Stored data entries
--------

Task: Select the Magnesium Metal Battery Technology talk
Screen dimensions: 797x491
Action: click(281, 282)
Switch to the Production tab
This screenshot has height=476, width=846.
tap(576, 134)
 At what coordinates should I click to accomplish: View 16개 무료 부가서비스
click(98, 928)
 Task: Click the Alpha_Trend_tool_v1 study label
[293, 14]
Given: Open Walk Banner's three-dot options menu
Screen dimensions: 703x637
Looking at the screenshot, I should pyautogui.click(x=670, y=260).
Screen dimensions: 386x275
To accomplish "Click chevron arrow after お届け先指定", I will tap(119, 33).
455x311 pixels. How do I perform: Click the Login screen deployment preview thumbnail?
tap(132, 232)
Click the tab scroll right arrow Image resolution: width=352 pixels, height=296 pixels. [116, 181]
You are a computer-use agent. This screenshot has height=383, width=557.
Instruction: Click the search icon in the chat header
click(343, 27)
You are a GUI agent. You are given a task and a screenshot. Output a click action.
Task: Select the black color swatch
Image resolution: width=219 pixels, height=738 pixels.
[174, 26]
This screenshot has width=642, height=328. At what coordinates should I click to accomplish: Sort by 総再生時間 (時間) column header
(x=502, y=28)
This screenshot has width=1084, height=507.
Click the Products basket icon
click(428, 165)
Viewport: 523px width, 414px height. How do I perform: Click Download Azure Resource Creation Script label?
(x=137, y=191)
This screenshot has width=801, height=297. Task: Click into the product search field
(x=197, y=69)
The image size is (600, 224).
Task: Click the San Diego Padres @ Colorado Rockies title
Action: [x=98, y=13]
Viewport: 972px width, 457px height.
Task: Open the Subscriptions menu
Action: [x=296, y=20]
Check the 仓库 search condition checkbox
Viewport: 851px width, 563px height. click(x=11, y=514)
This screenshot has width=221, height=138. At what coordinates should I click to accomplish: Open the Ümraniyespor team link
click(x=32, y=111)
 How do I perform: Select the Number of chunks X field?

--------

### What you are asked to do
Please return only the lines above, starting at the line that has "455x311 pixels. How" and ending at the line that has "You are a computer-use", keeping both and leaving each one unchanged.

### Solution to the problem
455x311 pixels. How do I perform: Click the Login screen deployment preview thumbnail?
tap(132, 232)
Click the tab scroll right arrow Image resolution: width=352 pixels, height=296 pixels. [116, 181]
You are a computer-use agent. This screenshot has height=383, width=557.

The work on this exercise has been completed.